"Ordinary Life" is a song written by Connie Harrington and Bonnie Baker, and recorded by American country music artist Chad Brock. It was released as the second single in November 1998 from his self-titled debut album, it peaked at number 3 on the Billboard Hot Country Singles & Tracks chart, giving Brock his first Top 10 single.

Content
The song is a mid-tempo backed primarily by piano and acoustic guitar. It begins with a woman named Shelly at the kitchen table with the morning newspaper, when her husband walks in the kitchen, who is upset that he can't take his "ordinary life" anymore.

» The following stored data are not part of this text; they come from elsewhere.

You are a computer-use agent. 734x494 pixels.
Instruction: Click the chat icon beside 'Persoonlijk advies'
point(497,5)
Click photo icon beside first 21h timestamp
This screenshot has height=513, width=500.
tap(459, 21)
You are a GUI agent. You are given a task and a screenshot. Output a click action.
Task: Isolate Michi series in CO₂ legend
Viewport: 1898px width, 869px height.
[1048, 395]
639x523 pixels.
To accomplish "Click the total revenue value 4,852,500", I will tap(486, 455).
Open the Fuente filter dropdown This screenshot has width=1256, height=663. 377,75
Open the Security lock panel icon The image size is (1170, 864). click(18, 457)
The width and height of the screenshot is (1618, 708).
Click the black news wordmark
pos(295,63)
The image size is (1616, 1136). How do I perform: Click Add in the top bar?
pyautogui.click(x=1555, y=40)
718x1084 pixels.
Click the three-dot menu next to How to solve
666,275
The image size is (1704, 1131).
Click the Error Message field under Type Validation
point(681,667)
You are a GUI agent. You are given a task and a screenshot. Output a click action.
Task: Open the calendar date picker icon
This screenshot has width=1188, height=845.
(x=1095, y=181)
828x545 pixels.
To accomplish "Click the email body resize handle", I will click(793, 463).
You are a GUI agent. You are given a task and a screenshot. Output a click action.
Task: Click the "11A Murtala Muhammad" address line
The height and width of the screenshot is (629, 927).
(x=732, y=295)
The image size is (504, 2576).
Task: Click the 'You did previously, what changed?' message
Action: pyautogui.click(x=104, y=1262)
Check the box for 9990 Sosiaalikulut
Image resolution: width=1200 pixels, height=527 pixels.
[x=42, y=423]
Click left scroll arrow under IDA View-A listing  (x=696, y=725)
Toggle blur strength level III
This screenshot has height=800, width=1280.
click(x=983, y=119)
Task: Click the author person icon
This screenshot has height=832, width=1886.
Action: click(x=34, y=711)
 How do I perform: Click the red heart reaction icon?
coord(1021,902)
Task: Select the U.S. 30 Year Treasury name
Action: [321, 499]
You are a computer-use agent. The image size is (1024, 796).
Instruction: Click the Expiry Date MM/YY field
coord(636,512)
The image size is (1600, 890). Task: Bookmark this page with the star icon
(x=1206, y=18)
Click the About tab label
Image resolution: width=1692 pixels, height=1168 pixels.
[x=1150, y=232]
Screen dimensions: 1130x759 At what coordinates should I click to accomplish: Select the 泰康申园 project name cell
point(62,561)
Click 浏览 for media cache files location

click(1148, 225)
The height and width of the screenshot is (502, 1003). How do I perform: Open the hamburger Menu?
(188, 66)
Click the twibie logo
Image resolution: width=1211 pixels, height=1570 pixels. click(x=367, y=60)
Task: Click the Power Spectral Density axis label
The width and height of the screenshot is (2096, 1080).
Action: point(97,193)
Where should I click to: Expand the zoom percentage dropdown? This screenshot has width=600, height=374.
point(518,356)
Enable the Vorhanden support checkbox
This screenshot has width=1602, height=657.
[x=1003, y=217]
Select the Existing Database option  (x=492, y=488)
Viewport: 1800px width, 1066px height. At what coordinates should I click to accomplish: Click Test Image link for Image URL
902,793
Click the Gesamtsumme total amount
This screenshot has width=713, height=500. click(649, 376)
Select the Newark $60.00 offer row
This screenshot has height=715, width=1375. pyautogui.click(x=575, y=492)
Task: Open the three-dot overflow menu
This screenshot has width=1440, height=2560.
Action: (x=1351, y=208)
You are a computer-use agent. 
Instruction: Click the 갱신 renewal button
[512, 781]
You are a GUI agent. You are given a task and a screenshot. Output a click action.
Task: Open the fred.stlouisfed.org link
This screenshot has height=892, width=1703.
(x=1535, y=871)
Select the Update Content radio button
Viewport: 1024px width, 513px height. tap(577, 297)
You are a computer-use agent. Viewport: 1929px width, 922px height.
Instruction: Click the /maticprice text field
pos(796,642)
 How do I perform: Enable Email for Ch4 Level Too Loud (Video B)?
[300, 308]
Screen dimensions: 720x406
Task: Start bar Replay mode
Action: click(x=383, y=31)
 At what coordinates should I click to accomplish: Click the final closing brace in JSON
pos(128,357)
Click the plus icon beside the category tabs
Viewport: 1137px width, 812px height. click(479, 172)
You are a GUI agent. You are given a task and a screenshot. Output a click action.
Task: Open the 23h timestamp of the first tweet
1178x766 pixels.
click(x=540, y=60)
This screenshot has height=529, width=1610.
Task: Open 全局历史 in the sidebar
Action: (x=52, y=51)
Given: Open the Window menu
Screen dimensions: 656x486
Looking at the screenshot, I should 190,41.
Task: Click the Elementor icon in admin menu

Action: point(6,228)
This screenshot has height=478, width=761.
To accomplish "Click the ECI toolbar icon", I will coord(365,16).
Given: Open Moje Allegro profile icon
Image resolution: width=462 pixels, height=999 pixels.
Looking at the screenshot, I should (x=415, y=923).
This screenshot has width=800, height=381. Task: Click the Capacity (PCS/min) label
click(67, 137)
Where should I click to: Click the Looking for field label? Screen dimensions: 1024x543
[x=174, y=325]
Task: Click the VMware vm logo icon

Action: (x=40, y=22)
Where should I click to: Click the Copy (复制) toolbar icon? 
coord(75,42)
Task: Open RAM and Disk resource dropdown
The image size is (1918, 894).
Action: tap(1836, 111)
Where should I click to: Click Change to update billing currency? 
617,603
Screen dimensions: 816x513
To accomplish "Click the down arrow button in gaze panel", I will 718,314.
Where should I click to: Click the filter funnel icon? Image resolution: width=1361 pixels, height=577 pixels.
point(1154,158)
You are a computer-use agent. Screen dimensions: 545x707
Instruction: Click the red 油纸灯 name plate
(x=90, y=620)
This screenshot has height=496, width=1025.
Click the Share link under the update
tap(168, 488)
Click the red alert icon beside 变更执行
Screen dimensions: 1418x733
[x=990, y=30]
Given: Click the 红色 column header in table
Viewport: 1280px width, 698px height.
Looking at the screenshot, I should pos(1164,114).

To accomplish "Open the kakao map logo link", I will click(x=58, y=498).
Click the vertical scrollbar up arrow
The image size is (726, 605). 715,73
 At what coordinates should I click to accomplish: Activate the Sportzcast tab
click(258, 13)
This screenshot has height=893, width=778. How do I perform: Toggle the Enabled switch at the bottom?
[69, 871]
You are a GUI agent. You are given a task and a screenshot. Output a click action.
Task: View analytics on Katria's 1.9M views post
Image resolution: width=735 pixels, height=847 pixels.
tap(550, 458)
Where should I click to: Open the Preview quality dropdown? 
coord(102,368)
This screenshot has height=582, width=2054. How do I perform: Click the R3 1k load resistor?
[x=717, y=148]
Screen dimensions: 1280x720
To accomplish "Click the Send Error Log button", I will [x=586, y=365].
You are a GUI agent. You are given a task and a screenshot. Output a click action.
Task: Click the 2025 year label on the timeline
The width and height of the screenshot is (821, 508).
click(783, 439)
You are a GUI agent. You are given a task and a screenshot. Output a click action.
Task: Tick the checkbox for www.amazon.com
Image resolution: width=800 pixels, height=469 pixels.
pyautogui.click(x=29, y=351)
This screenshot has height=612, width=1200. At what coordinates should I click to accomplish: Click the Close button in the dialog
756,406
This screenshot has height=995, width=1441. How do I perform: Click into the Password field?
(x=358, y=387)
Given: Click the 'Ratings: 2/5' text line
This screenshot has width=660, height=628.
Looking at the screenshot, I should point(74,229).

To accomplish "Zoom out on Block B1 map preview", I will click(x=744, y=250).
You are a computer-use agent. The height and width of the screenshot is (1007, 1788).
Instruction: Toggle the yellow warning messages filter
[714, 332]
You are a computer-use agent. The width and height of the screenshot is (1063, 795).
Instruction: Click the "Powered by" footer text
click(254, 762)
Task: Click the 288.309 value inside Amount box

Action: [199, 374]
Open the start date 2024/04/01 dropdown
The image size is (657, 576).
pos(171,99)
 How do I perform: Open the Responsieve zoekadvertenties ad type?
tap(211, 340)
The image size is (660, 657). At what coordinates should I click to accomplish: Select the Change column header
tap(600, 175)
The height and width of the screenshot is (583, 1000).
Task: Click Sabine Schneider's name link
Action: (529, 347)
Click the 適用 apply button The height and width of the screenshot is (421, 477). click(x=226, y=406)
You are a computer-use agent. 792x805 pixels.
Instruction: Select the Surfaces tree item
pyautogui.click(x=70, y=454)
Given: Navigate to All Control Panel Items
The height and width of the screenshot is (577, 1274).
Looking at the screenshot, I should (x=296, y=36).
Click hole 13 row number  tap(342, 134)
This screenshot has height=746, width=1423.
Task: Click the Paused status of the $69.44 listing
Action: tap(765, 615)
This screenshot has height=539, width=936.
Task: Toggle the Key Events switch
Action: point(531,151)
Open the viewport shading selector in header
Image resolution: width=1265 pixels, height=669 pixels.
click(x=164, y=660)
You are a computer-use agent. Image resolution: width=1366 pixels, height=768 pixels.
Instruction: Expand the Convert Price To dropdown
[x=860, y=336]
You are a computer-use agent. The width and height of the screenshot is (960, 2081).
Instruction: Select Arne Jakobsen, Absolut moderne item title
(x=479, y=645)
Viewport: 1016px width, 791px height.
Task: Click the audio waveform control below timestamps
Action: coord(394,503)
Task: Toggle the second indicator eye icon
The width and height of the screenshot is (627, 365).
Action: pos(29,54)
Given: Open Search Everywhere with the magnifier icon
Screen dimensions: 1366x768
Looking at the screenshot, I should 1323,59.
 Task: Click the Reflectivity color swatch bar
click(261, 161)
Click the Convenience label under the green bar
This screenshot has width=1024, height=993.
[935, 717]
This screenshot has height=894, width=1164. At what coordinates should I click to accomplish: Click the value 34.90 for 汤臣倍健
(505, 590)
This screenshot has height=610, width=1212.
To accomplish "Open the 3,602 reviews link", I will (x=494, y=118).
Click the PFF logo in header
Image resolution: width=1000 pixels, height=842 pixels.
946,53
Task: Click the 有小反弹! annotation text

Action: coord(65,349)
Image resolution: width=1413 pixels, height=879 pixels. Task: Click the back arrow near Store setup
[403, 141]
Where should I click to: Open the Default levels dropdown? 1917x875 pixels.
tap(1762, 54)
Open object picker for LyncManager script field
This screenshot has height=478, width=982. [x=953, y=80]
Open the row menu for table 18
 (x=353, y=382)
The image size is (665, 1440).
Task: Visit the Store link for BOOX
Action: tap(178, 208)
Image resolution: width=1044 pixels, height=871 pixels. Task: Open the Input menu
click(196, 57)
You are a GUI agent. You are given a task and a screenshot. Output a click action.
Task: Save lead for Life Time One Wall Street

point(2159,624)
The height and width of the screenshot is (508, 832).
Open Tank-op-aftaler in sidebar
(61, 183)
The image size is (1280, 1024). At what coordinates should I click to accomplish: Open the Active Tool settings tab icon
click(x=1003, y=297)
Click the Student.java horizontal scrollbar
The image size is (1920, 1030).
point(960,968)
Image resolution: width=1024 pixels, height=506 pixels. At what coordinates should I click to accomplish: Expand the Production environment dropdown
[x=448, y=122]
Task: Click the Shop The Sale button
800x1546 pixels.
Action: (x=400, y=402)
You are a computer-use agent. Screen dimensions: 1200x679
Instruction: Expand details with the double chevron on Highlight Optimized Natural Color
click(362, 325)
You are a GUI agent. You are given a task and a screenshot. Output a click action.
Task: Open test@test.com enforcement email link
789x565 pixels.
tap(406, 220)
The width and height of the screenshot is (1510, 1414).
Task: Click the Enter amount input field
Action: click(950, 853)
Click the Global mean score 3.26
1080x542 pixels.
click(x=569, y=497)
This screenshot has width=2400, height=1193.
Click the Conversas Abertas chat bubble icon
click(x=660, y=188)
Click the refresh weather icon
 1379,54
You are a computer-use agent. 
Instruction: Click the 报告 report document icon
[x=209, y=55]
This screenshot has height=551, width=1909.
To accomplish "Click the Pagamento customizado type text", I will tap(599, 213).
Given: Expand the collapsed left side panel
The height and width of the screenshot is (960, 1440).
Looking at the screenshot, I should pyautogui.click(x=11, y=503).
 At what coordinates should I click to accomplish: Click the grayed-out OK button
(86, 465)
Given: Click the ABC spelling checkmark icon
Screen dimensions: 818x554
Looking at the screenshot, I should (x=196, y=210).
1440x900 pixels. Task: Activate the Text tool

In the second verse, Shelly is still at the kitchen table, when her son comes up to her with a picture of him with Shelly. When the boy says his prayers, Shelly says that she is thankful for the ordinary life. By the song's bridge, the husband calls her from the airport at midnight, saying that he is "all alone again" and is missing his ordinary life.

Music video
The music video was directed by R. Brad Murano and premiered in late 1998.

Chart performance
The song debuted at number 63 on the Hot Country Singles & Tracks chart dated November 7, 1998. It charted for 29 weeks on that chart, and peaked at number 3 on the chart dated April 10, 1999, becoming Brock's first Top Five single on that chart. In addition, it was his first Top 40 hit on the Billboard Hot 100, peaking at number 39 on that chart.

Year-end charts

Parodies
The song was parodied by country music parodist Cledus T. Judd for his CD, Juddmental, as "Coronary Life." Chad Brock himself appeared in the music video as a doctor.

References

1999 singles
1998 songs
Chad Brock songs
Song recordings produced by Buddy Cannon
Song recordings produced by Norro Wilson
Warner Records Nashville singles
Songs written by Connie Harrington
Songs written by Bonnie Baker (songwriter)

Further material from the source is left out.